182ps、24.9kgmを発揮する2.6リッターV6は、どの回転域でも同じように回り、トルキーとか音がイイとかいったキャラクターには乏しい。豪快な加速を求めるなら、3.2(223ps、30.4kgm)が必要だろう。2.6は欧州と日本向けのみで、北米は今のところその3.2のみ。最近のホンダ車(MDXなど)がそうだったが、CTSのエンジンも空吹かしだと途中でリミッターが働く。エンジン保護のためだろう。

5速ATはGM製の「5L40-E」型。BMWの5シリーズやX5がすでに採用するが、GM車としてはこれが初。Dモードだと6000回転辺りでシフトアップ。ギアをホールドしてもレッド(6500回転以上)手前で自動シフトアップする。しかし、1~3速まではギアがクロスしており、スポーツモードの変速は素早い。エンブレもよく効く。2速ホールド&スポーツモード状態がワインディングではお勧めだ。こと変速スピードに関して言えば、この5速ATは他社の最新型にまったく劣らないか、リードする出来だと感じた。5速MT(ゲトラク製)は日本には導入されない。

ポテンシャルは高そう

前後重量配分は53対47と理想的。身のこなしに切れ味はないが、スムーズに走らせればなかなかスポーティ。飛ばせばTRC(トラクションコントロール)と「スタビリトラック」(ブレーキ制御による車両安定装置)が、危うい挙動を押さえ込む。特に「スタビリトラック」は減速が伴うので、介入の瞬間がよく分かる。高いボディ剛性といった素質の良さやニュルでの修行の成果は伝わってくるが、フィーリング面でさらに磨きがかかれば、と思う。

100km/h巡航は5速トップで2500回転を少し下まわるくらい。直進性も問題なくゆったりとした気分で150km/h以上のハイスピードクルージングが楽しめる。このあたりもアメ車らしからぬところ。全体の静粛性はいまひとつ。参考までにCTS欧州仕様の最高速(発表値)は、2.6リッター(5AT)で206km/h、5MTで223km/h。3.2リッター(5AT)は230km/h、3.2リッター(5MT)は238km/hとなる。

ここがイイ


ちょっと皮肉な言い方になるが、従来のアメ車のイメージでないところ。走る、曲がる、止まるという基本が、日本の道路上で何ら問題ない。欧州車や日本車とまったく同様に違和感なく乗れる。前述のように右にウィンカーレバーがあるし、重めのステアリング、ガッシリとしたボディの感じは、今まで乗ったアメ車では感じられなかったもの。

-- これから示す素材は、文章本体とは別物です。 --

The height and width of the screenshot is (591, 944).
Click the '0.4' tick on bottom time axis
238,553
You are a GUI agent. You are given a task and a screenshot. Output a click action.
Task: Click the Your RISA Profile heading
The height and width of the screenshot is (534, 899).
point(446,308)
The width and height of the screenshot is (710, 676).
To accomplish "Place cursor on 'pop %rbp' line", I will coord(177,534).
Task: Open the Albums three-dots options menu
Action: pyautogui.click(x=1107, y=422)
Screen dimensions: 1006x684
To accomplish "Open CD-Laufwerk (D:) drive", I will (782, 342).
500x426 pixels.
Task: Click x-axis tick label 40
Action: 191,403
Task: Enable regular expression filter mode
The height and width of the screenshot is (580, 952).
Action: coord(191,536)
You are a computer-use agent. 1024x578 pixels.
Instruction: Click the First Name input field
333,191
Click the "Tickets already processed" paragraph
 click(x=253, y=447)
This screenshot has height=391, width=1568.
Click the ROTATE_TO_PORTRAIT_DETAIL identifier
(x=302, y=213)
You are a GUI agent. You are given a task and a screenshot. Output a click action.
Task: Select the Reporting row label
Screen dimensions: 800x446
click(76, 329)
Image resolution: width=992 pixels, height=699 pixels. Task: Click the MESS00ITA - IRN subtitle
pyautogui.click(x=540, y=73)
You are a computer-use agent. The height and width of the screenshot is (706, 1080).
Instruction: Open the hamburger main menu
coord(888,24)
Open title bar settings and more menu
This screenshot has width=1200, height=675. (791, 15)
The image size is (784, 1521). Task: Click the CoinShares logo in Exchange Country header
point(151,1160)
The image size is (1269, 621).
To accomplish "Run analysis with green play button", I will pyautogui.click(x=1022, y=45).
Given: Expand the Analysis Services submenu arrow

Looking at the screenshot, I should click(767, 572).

独自のボディデザインは威圧感があり、小さくなってもキャデらしさを保っている。試乗車のパールホワイトのボディカラーにもかつてのキャデらしさが残っていた。ハードウェアの出来とこうしたデザイン性が独自の個性を生み出していることは評価できるだろう。カッコ悪いとは誰もいわないはず。

ここがダメ

500万円という価格を考えると、走りも、見た目も、質感も、仕上げ的に今一歩。例えばドアを留めるステーとボルトが、ドアを開けるとむき出しになる、というあたりは、やっぱりアメリカ生産車だなと思ってしまう。価格を考えなければ、けして不満足ではないのだが、この価格ならもっと繊細なクルマが買えるので……。同様に、この価格でカーナビが標準でないのも辛いところ。3.2に標準で付くナビはなかなか見やすい位置にあるので、2.6でもぜひ純正で欲しいが……。オプションでは40万円……。

総合評価

ハイテク感のカッコ良さ

米国が世界に誇れるものの筆頭はハイテク軍事力(軍事産業)だろう(もちろん宇宙開発も軍事力といえる)。そのハイテクがもう一つの米国の基幹産業「クルマ」に生かされていないのは、どうにも腑に落ちないところだった。ピンポイント爆撃ができる技術をクルマに活かさない手はないでしょう。特に世界一のメーカーGMのクルマは、ナイトビジョンだけでなく、もっともっとハイテク満載になっても良さそうなものなのに。

CTSはGMが「そうだよな」と気がついて作ったクルマのように思える。まだまだ一気にハイテク満載とはいかないものの、デザインは世界で通用するハイテク軍備のカッコ良さをモチーフにしており、米国だけでなく世界で通用するハードウェア・ソフトウェアで仕立ててみたわけで、その意味ではGMのマーケティングした「クルマのグローバリゼーション」を具現化したものといえるだろう。

世界中をキャデラックが走る日

確かにCTSはいったいどこの(国の)クルマか、と悩んでしまう。日本車の場合、「ドイツ車風」日本車とか、「アメ車風」日本車などとわかりやすいが、CTSはドイツ車風+日本車風にさらにアメ車風までが加わった米国車で、見事にグローバルな車風。これこそがアメリカ流の世界仕様ということになる。そういう意味では、マクドナルドに近いのかも。そしてこの(乗り)味はやがては世界に広まっていくのかも。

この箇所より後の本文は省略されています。